REQUIREMENT
Report each line of the listing below that holds "grid".
--*--
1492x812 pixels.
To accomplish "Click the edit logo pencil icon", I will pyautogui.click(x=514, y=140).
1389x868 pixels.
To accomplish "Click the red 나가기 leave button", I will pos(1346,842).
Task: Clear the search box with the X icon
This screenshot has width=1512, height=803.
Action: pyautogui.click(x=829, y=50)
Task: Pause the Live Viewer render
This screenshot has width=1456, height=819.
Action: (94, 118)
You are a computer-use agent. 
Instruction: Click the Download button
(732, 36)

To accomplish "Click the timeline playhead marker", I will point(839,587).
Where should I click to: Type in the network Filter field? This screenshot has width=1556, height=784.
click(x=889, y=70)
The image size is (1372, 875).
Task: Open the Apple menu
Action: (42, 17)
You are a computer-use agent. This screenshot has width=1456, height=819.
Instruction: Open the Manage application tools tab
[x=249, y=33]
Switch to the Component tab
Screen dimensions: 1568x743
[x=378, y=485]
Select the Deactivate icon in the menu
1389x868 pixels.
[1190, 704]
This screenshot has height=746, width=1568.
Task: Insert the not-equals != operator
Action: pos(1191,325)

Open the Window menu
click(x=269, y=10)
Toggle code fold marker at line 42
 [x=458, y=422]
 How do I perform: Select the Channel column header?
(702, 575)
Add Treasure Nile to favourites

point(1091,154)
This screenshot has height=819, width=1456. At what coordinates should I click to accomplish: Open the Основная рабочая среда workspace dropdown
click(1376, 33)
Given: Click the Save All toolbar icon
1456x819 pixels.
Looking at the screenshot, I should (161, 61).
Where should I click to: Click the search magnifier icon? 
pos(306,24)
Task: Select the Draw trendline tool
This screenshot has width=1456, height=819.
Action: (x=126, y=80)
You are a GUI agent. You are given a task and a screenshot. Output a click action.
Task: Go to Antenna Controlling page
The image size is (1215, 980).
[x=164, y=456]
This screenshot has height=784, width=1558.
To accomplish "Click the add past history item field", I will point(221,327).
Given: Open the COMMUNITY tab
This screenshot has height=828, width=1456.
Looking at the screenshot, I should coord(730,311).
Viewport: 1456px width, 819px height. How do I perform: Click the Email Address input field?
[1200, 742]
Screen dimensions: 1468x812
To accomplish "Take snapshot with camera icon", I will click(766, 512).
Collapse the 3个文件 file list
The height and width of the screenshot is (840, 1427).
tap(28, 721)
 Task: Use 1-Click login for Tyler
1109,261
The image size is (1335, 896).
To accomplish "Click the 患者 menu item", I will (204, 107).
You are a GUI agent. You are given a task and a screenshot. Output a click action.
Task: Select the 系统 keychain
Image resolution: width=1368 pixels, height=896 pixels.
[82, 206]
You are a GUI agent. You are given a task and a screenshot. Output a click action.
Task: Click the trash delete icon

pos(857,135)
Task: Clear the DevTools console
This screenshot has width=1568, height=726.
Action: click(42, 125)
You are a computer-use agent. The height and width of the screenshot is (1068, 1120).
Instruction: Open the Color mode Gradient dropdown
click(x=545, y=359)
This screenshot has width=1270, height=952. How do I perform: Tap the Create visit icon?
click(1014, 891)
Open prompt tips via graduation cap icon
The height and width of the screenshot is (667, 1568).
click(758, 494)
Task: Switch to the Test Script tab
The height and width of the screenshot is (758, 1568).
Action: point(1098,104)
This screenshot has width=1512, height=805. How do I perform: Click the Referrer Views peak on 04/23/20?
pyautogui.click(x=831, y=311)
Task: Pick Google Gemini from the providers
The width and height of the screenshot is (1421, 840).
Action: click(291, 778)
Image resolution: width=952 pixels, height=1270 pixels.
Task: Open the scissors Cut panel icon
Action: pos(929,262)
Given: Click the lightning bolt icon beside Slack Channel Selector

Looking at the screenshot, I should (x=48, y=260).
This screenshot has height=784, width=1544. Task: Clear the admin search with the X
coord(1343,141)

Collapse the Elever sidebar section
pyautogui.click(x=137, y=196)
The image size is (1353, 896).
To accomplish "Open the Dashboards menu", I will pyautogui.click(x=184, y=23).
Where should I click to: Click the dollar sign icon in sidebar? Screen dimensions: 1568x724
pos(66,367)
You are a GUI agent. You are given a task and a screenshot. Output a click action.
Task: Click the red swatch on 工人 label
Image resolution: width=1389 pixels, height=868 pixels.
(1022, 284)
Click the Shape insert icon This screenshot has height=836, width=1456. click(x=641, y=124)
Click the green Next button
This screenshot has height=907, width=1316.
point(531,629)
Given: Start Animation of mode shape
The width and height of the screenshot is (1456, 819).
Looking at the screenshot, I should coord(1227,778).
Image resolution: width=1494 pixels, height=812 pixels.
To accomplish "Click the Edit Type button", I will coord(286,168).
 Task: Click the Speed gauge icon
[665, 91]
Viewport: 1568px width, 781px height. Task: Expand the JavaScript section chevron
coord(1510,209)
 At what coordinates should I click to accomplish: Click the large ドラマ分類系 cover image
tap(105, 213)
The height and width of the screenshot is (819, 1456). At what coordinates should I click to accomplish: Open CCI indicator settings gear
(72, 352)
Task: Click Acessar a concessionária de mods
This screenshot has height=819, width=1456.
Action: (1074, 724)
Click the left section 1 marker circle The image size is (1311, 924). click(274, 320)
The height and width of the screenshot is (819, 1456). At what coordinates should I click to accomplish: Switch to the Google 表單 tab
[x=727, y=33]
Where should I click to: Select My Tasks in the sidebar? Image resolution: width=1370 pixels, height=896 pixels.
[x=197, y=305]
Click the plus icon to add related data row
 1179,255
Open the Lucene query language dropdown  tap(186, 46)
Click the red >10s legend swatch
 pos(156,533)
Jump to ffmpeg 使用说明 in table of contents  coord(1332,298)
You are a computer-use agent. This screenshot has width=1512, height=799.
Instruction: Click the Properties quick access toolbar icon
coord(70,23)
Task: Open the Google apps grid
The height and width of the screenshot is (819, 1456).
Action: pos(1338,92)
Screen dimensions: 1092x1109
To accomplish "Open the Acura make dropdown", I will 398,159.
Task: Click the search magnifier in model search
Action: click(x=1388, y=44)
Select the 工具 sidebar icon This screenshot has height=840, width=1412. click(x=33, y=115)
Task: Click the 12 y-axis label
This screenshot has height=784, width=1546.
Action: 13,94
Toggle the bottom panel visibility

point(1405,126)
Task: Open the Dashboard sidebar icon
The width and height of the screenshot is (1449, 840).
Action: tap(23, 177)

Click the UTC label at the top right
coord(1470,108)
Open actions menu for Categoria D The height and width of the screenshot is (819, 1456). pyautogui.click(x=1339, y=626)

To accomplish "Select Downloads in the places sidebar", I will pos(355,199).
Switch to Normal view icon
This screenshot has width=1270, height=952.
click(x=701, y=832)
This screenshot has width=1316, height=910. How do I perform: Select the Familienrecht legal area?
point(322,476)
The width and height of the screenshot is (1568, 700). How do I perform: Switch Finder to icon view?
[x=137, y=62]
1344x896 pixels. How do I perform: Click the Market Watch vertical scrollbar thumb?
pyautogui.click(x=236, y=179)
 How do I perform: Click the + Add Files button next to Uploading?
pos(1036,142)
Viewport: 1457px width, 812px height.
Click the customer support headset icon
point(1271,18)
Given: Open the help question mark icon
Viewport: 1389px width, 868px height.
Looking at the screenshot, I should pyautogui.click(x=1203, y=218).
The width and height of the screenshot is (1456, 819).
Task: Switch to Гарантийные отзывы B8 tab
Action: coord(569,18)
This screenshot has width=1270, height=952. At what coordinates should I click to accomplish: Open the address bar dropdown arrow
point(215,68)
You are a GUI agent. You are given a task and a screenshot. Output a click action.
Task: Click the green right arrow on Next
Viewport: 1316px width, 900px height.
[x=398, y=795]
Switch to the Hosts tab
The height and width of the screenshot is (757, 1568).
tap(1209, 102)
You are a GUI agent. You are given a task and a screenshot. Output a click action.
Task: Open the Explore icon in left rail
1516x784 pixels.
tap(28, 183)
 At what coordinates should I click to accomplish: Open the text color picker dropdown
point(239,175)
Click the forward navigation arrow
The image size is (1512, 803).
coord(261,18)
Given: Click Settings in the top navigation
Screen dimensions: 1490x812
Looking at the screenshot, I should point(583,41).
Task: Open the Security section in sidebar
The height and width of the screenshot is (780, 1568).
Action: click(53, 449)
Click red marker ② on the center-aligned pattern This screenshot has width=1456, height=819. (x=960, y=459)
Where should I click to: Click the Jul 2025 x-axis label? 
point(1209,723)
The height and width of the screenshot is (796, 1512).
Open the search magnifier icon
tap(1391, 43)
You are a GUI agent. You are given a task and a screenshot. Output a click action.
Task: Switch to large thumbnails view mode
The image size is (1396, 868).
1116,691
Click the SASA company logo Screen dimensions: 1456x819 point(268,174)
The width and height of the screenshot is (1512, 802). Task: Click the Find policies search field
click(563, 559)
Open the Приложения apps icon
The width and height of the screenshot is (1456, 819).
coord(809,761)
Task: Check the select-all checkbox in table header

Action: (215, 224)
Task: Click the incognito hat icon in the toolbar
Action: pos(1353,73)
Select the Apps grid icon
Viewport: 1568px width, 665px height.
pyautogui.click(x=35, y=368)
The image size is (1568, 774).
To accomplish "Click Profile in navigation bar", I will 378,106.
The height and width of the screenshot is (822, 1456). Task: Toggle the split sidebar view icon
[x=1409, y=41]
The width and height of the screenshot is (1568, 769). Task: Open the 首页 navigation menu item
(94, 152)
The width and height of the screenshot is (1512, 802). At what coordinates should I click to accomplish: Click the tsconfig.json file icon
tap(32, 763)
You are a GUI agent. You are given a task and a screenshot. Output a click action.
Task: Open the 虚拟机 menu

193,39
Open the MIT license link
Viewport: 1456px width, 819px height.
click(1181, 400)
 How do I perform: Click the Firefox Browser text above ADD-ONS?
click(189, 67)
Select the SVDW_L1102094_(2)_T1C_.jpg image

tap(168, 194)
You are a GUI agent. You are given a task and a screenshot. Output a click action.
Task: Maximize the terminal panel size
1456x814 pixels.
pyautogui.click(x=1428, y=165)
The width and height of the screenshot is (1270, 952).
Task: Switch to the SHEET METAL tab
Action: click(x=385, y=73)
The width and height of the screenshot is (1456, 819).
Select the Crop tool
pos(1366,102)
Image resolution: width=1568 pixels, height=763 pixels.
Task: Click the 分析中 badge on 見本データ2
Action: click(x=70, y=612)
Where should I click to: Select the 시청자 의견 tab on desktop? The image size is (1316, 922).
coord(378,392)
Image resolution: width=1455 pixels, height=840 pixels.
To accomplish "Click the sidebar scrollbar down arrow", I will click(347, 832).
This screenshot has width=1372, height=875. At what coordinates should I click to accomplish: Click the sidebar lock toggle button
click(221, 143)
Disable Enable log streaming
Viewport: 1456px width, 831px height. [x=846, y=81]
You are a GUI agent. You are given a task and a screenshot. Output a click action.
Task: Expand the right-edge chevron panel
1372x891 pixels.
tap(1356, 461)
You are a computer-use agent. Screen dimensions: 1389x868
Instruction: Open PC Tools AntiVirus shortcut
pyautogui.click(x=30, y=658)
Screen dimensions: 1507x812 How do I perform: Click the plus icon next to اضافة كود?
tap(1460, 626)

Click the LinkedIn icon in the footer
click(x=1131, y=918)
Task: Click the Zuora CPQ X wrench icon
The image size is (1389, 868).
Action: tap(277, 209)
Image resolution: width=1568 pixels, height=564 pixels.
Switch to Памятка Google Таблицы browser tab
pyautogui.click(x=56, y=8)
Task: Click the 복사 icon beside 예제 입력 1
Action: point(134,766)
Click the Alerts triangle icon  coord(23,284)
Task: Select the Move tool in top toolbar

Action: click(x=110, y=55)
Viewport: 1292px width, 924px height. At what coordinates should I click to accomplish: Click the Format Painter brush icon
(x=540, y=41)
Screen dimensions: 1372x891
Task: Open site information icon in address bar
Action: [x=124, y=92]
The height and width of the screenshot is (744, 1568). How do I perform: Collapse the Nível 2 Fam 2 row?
--*--
WRITTEN SOLUTION
Task: Open the Google apps grid
Select the Apps grid icon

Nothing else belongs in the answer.